Posso sacar o FGTS para quitar dívidas? Entenda o plano em estudo pelo governo

O governo estuda liberar cerca de R$ 17 bilhões do Fundo de Garantia por Tempo de Serviço (FGTS) para ajudar trabalhadores a pagar dívidas. A proposta ainda está em análise pelo Ministério do Trabalho e pode ser lançada nos próximos dias.

Segundo o MTE, o plano prevê pelo menos duas medidas diferentes:

1.     Até R$ 10 bilhões para pessoas de menor renda

A primeira medida prevê a liberação de um valor entre R$ 9 bilhões e R$ 10 bilhões para ajudar trabalhadores a quitarem dívidas.

A iniciativa, no entanto, não deve contemplar todos os brasileiros: o foco será em pessoas de menor renda, com exclusão de quem recebe salários mais altos — como na faixa de R$ 20 mil, por exemplo. O entendimento da pasta é que essa faixa de renda teria mais condições de arcar com os débitos.

O Ministério, no entanto, não detalhou se já existe um teto salarial específico definido para essa proposta.

2.     R$ 7 bilhões a 10 milhões de trabalhadores

Já a segunda medida, divulgada anteriormente, prevê a liberação de cerca de R$ 7 bilhões para aproximadamente 10 milhões de trabalhadores. O valor é destinado a quem aderiu ao saque-aniversário, foi demitido e teve parte do saldo do FGTS bloqueada como garantia de empréstimos bancários.

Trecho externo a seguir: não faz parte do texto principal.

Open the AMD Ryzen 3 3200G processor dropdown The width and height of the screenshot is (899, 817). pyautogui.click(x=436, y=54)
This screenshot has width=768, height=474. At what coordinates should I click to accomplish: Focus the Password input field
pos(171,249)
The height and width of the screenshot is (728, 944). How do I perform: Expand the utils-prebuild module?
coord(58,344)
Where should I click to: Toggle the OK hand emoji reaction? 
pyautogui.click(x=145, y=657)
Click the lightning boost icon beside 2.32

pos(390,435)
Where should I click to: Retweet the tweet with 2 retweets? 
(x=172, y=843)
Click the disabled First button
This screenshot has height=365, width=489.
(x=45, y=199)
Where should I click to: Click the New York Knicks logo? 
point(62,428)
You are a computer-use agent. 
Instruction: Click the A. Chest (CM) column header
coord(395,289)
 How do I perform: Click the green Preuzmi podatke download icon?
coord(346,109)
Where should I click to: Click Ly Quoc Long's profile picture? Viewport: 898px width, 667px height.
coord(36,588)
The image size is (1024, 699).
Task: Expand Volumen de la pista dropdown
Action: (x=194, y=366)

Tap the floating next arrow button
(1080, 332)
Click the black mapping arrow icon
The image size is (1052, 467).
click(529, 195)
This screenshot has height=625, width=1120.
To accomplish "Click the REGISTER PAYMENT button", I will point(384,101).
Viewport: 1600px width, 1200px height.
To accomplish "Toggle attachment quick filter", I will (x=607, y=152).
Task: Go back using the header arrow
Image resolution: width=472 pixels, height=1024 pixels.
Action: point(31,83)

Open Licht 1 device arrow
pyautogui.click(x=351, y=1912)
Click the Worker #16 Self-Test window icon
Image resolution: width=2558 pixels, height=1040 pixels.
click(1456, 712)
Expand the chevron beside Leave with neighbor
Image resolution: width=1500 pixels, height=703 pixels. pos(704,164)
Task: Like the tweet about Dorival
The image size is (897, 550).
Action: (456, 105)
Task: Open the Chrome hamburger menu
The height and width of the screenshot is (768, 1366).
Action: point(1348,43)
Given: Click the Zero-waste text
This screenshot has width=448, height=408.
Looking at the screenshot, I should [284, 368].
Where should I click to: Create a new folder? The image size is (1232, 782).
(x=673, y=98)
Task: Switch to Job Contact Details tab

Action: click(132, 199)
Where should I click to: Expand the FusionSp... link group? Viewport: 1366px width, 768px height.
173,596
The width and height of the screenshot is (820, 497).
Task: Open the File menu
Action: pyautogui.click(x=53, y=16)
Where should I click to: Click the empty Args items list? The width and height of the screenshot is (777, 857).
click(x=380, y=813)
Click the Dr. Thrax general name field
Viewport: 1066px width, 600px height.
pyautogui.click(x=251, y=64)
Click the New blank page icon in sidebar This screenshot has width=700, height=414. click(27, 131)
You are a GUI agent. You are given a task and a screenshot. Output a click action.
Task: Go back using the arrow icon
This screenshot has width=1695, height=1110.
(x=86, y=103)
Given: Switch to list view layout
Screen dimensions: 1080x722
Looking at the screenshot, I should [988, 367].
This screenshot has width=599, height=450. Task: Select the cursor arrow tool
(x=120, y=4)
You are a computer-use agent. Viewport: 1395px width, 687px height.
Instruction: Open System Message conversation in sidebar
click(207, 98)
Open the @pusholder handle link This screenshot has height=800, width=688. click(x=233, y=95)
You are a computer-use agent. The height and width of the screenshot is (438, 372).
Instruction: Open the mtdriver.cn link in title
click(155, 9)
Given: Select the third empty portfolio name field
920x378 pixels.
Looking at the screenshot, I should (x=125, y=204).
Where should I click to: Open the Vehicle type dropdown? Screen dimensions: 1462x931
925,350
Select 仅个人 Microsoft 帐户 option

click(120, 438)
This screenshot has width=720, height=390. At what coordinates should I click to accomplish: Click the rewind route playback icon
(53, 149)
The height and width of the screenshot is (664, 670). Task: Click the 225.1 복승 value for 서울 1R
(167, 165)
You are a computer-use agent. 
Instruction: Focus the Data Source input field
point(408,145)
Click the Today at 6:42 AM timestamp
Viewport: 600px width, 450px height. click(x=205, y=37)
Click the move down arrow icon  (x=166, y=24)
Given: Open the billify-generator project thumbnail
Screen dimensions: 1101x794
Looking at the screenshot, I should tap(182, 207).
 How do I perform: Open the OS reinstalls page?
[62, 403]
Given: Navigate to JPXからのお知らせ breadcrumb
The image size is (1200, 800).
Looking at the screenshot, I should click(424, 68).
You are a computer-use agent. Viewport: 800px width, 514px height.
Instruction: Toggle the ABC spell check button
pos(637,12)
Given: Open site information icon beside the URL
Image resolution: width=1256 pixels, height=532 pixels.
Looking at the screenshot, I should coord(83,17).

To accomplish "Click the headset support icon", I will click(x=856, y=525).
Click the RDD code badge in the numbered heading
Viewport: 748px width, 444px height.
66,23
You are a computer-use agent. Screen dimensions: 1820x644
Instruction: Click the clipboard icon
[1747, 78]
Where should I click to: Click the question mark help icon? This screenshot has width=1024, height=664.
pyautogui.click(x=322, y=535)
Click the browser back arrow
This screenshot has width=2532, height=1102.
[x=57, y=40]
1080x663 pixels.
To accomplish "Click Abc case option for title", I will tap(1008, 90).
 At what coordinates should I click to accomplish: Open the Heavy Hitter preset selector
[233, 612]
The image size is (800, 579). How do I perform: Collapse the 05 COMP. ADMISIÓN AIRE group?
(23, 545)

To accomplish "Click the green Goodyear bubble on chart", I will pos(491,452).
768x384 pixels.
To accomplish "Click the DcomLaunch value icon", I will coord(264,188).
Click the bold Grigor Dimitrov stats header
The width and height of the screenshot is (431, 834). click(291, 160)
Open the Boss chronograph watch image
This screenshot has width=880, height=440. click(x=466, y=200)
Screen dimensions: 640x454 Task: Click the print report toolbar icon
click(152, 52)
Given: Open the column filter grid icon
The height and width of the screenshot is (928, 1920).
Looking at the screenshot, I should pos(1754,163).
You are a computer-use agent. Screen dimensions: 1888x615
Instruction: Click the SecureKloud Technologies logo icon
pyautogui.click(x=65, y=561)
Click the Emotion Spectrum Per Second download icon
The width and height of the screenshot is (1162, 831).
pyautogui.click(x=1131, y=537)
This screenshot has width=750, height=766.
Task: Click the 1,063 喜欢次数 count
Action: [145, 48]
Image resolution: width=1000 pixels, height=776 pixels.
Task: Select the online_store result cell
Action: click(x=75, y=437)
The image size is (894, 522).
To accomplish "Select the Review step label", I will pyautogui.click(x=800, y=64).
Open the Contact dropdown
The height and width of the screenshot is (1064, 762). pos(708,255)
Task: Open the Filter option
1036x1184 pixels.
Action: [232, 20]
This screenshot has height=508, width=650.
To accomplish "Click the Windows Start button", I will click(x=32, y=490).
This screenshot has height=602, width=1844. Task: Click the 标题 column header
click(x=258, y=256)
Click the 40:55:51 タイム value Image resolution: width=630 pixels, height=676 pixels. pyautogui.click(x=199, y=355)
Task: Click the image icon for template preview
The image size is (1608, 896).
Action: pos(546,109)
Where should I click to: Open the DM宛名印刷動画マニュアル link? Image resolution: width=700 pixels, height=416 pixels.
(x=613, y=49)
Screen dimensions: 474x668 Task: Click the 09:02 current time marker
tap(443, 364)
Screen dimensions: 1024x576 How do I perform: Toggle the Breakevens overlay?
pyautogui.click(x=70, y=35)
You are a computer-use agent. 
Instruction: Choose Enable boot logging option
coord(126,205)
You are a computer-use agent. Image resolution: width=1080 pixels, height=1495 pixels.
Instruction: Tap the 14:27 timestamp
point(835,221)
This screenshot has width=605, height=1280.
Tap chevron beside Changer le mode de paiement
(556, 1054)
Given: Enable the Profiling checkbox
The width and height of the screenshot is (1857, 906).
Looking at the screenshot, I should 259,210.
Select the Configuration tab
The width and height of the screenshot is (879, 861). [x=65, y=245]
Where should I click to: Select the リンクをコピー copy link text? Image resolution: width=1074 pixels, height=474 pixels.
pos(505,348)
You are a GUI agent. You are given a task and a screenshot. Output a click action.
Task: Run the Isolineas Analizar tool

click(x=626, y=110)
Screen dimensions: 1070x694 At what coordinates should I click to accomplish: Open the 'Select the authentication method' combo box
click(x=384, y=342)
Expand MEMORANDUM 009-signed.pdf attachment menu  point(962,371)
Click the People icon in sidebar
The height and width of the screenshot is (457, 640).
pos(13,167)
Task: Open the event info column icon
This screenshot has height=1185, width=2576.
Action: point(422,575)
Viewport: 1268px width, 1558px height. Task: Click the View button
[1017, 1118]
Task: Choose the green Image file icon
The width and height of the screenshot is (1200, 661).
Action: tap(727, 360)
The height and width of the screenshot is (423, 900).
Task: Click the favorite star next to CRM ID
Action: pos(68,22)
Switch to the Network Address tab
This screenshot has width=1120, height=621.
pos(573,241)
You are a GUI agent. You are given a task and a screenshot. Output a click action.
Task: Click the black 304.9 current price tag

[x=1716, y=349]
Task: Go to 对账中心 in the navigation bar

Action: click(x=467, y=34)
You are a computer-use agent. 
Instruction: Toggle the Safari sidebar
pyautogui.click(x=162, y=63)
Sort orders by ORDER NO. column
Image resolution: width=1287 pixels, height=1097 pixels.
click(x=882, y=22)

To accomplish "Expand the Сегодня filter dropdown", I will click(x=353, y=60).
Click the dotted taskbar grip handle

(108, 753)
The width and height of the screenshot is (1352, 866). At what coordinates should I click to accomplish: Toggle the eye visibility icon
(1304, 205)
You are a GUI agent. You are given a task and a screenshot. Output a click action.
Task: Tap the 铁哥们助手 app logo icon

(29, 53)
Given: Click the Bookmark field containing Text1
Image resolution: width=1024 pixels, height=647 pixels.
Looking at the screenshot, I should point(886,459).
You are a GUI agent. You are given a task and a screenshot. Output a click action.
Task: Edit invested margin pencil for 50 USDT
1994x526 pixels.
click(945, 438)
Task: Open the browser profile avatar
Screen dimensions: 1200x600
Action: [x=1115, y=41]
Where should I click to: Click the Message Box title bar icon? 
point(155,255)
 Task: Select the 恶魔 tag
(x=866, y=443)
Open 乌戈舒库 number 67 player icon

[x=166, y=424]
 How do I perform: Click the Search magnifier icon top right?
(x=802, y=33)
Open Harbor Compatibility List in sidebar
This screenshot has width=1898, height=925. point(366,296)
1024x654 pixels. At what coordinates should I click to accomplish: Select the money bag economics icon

Na prática, essa segunda proposta busca devolver valores que ficaram bloqueados além do necessário nessas operações. Quando o trabalhador antecipa o saque-aniversário, a Caixa Econômica Federal retém parte do saldo do FGTS como uma garantia do empréstimo — uma espécie de reserva para cobrir o pagamento caso o trabalhador tenha dificuldade de quitar a dívida.

Governo quer unificar dívidas

O governo Luiz Inácio Lula da Silva (PT) quer tentar socorrer os brasileiros endividados reunindo todas as dívidas das pessoas físicas em uma só.

O presidente Lula e o ministro da Fazenda, Dario Durigan, se reuniram nesta semana para definir quais serão as medidas adotadas na nova proposta de refinanciamento das dívidas de brasileiros.

A ideia é reunir a dívida do cartão de crédito, crédito pessoal e outras num só débito e trocá-las por uma nova dívida, com juros mais baixos e desconto no principal que pode chegar, em alguns casos, a 80%.

Além de unificar as dívidas em uma só, todo processo de renegociação será feito diretamente com bancos, para tornar o processo mais rápido.

A proposta está entre as prioridades do governo neste ano e tem um componente eleitoral, principalmente em um momento em que o presidente Lula enfrenta novamente uma fase de piora na aprovação de sua gestão.